Face au risque, l’ennemi le plus insidieux n’est ni l’aléa ni l’incertitude : c’est le déni. Il aveugle les esprits les plus brillants, paralyse les meilleures volontés et prépare le terrain aux catastrophes que l’on prétendait vouloir éviter. Pourtant, dans l’univers de la gestion des risques, ce mécanisme de défense psychologique est bien souvent le premier pas vers l’irréparable.
Le déni s’enracine dans une illusion de contrôle et une peur viscérale d’affronter la réalité. Plutôt que de regarder en face une menace grandissante, individus et organisations préfèrent minimiser, rationaliser ou tout simplement ignorer les signes avant-coureurs.
C’est oublier une règle fondamentale : un risque identifié n’est jamais neutre. Dans la temporalité propre au risque, sa matérialisation n’est pas une question de « si », mais de « quand ». Le véritable enjeu ne réside donc pas dans sa négation, mais dans la capacité à anticiper son émergence, malgré l’impossibilité de prédire précisément l’instant où il se concrétisera.

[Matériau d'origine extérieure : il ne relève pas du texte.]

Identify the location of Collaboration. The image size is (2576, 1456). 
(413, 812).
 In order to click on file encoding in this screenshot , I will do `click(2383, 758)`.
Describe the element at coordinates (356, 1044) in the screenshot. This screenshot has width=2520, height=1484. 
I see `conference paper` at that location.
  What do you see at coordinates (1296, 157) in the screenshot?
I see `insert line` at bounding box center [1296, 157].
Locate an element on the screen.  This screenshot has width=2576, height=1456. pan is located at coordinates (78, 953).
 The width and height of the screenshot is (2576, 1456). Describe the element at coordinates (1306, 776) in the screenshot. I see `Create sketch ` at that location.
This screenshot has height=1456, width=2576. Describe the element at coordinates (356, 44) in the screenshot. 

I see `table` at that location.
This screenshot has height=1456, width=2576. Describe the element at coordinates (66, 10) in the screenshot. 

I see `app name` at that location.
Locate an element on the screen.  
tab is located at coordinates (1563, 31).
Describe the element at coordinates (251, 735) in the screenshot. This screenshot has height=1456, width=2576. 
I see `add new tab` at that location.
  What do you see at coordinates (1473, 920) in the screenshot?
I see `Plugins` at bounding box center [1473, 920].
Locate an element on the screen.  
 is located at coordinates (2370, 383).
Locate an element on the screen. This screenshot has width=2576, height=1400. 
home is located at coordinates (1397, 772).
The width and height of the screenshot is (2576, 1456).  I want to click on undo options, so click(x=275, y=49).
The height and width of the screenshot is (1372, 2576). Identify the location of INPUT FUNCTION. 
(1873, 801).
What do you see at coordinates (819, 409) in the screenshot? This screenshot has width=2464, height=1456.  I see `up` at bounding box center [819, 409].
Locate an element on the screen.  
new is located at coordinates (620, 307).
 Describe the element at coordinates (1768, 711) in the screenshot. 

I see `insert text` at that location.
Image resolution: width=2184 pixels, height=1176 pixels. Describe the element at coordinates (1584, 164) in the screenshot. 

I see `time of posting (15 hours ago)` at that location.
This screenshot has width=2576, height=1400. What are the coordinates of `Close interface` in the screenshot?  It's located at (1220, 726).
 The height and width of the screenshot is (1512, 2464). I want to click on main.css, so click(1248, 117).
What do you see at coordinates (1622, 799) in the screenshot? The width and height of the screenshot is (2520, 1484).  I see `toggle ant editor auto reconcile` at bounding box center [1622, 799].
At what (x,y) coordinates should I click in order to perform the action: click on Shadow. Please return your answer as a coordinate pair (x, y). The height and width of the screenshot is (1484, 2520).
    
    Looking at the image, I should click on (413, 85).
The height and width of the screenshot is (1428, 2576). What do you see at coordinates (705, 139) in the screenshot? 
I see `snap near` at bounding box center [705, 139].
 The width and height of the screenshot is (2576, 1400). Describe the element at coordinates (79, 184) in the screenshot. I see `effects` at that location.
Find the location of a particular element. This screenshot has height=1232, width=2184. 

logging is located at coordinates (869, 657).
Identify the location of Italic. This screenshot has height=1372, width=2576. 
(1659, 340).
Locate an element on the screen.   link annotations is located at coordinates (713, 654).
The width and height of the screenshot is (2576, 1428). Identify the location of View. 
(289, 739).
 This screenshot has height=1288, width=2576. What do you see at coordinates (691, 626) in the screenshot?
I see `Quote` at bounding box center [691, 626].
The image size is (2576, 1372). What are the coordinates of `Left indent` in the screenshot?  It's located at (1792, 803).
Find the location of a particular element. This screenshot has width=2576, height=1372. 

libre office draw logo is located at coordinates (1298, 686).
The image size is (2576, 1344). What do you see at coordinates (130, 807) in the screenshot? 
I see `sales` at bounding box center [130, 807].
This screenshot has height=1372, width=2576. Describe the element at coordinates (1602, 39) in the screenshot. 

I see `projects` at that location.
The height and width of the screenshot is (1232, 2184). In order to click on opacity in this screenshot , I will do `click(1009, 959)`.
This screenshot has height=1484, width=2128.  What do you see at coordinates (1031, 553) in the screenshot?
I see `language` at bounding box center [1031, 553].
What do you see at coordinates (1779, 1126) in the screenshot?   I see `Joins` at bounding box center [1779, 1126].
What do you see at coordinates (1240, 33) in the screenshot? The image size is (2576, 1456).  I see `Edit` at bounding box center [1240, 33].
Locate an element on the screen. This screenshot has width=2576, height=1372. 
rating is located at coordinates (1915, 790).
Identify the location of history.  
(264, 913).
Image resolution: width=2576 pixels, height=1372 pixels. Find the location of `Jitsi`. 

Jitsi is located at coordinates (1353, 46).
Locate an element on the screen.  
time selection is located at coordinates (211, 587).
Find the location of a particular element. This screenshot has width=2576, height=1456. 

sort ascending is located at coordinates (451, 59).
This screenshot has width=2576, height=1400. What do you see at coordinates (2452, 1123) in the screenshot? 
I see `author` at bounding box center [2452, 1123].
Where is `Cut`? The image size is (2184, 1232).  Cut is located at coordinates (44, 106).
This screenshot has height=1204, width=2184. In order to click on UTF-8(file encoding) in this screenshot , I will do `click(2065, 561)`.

Une gestion rigoureuse des risques repose sur une veille permanente. Les risques, surtout les plus critiques, ne disparaissent pas parce que l’on détourne le regard. Ils mutent, s’adaptent, s’accumulent dans les interstices de nos insouciances.
Seule une analyse méthodique et renouvelée peut permettre de détecter les évolutions subtiles qui transforment un risque latent en menace imminente. Ce travail exige constance, lucidité et un effort permanent d’humilité face aux dynamiques du monde réel.
Le jour où le risque se matérialise, ceux qui auront choisi l’aveuglement entreront dans une sidération brutale. Ils chercheront des coupables, des circonstances atténuantes, des justifications. Mais le mal sera fait.
Accepter l’existence des risques, les intégrer pleinement à la réflexion stratégique et maintenir une vigilance active permettent non seulement de limiter les impacts, mais aussi, souvent, d’éviter l’effondrement.
Le déni n’est pas seulement une faute psychologique : il est une trahison méthodologique. L’histoire récente, des crises financières aux attaques terroristes, en passant par les effondrements sanitaires ou écologiques, en fournit de douloureuses démonstrations.